In response to a post Greg Robinson about cancelling his MSDN subscriptions due to excessive focus on unreleased technologies by Robert Scoble writes

 MSDN, by the way, is like a PDC. It focuses on newer stuff and is produced by Microsoft. The other magazines are not tasked with covering the new stuff as much.

This assumption is wrong on so many levels I don't know where to start. It is telling that MSDN has strayed from being where developers get up to speed on existing Microsoft technologies to being a primarily a monger of vaporware. If MSDN is to be likened to a conference it should be TechEd (focus on existing technologies and best practices with a smattering of sneak peaks at the future) not PDC (focus on technology that won't be released for 2 to 4 years or that may not make it past the chopping block).  I've pinged various content strategists at MSDN and Sara Williams about this in the past with the responses being that most of the content is still about existing technologies.

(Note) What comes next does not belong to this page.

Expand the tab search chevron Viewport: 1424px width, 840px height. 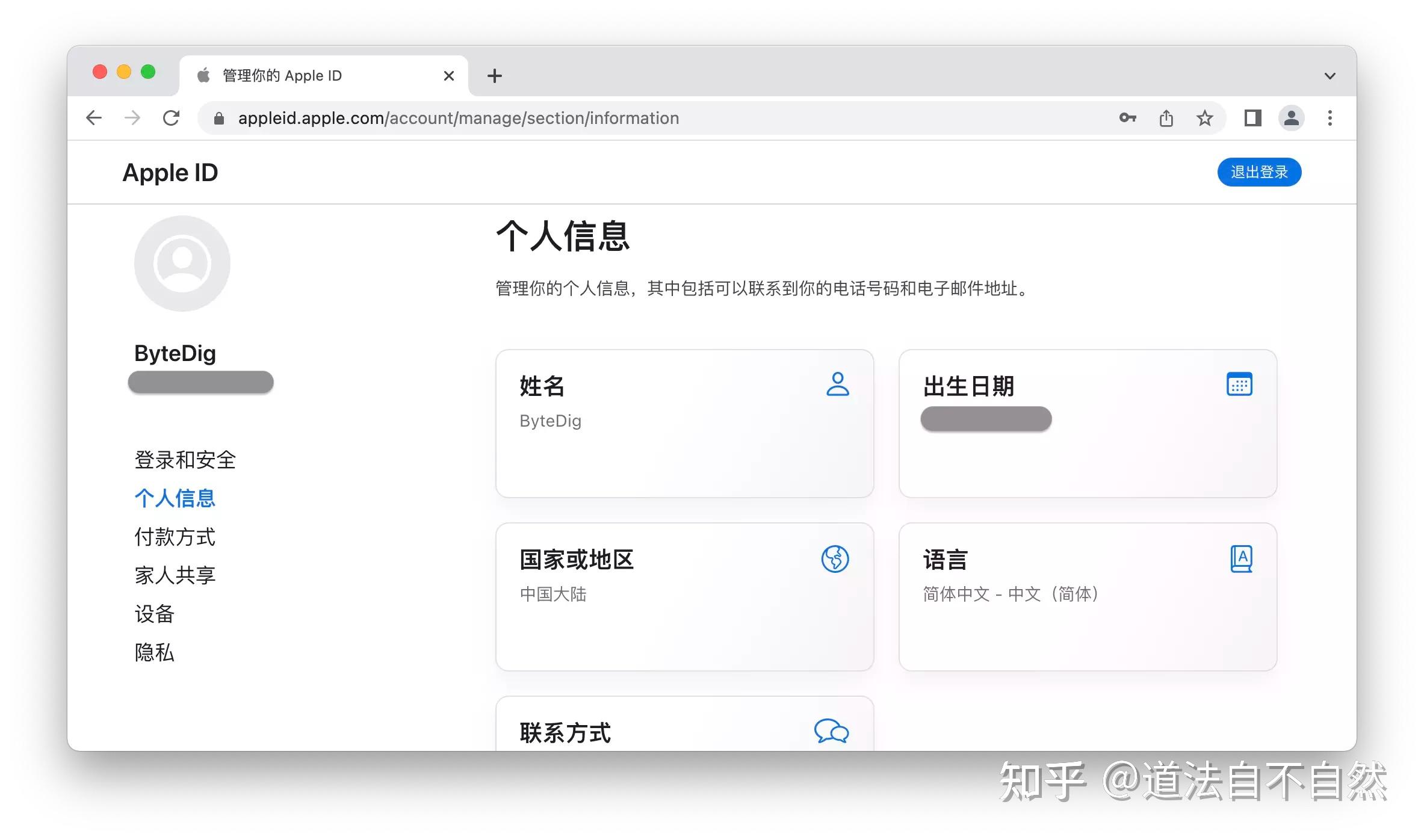[x=1330, y=76]
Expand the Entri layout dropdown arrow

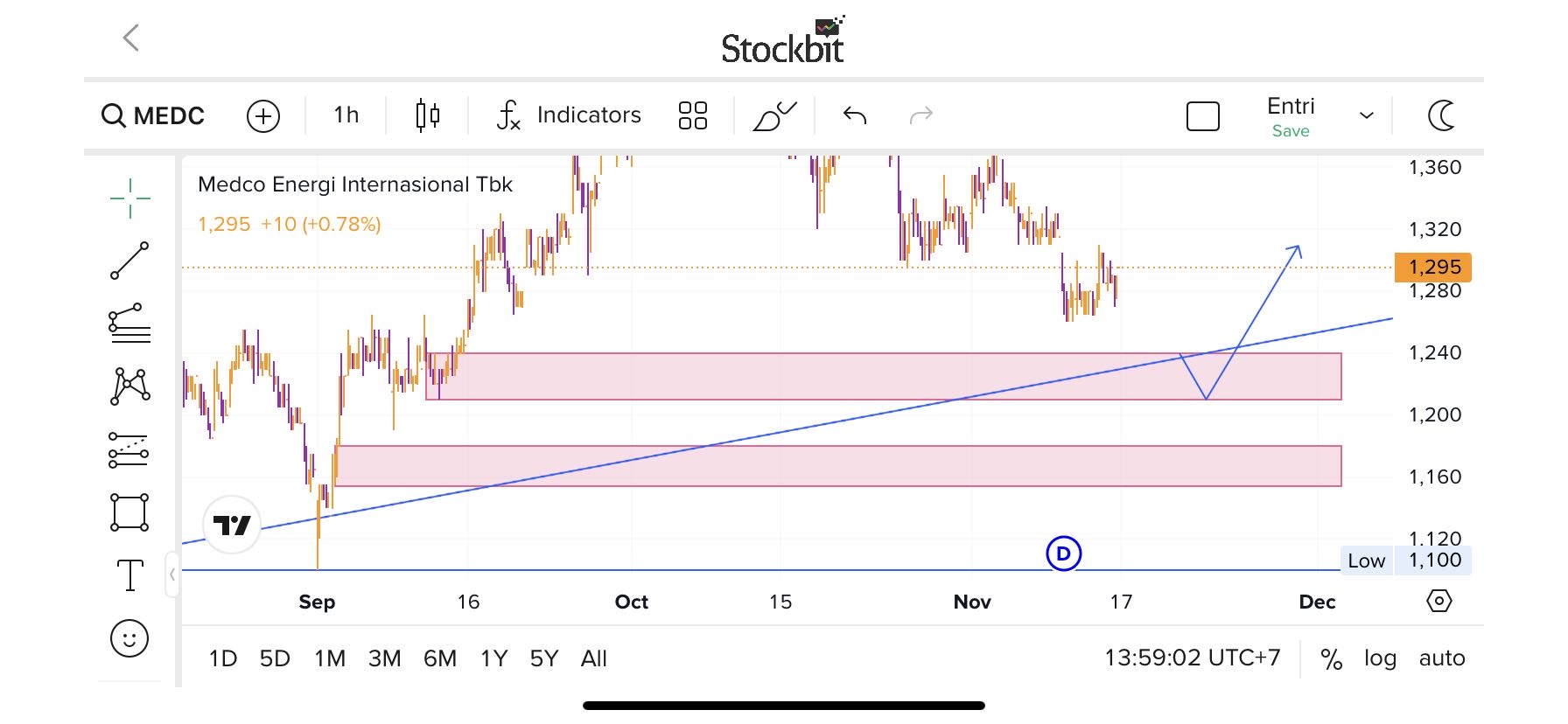[x=1366, y=115]
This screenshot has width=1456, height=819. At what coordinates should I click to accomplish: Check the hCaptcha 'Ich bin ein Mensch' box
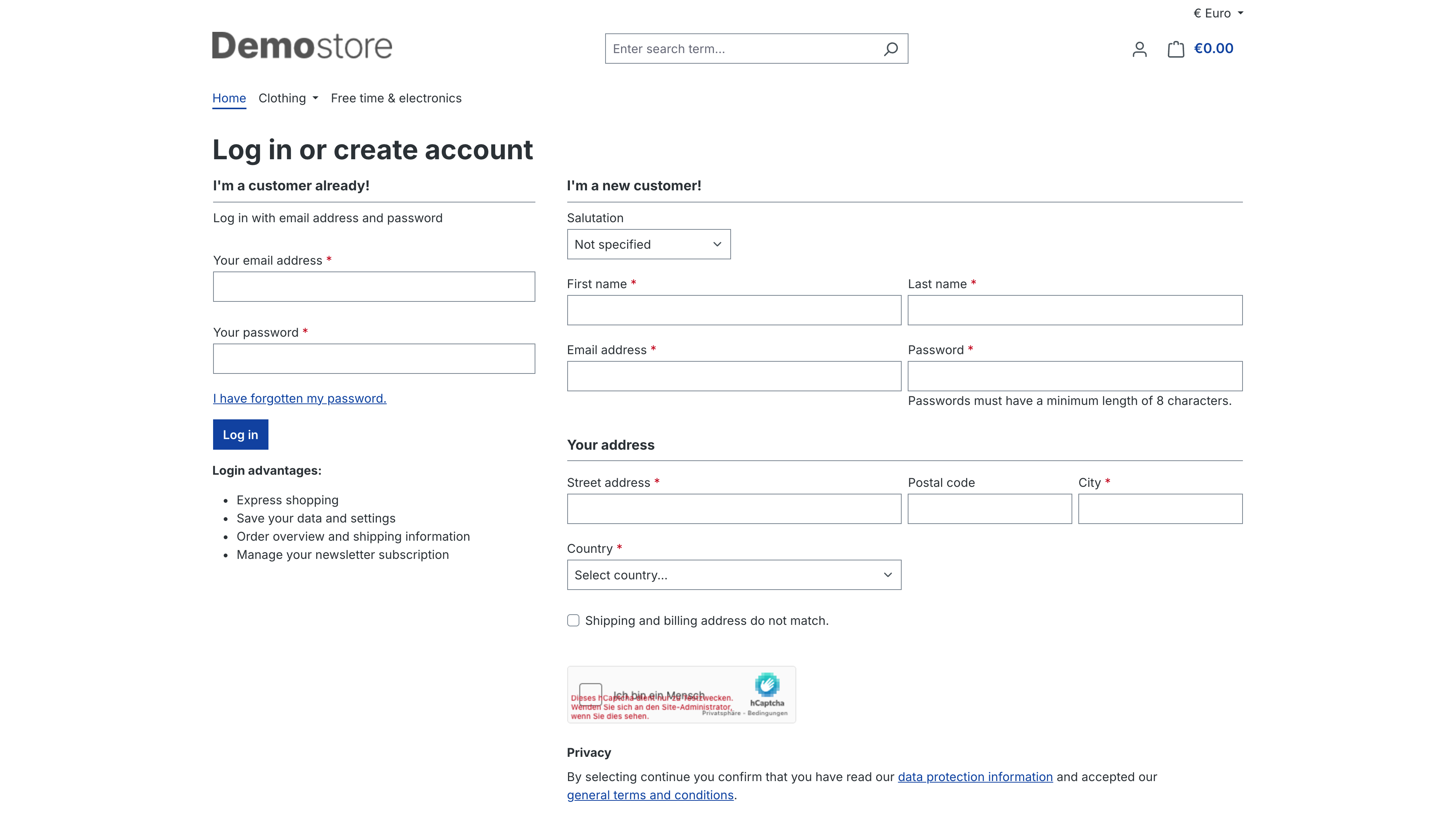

I suspect that what people resent is the fact that the releases are so far off (Whidbey is 1 year away, Longhorn is 2 years away) and there aren't any publiclly generally available releases that are easy to get into which makes the frustration at articles about MSBuild, Avalon, Indigo, etc more difficult to stomach. It's one thing to see articles about beta technology you can download easily off the 'net and another to see articles about technology that is still in alpha which isn't publiclly available.  I don't intend for the MSDN XML Developer Center to go this route and so far have tended to focus the content appearing on the site about working with existing technologies.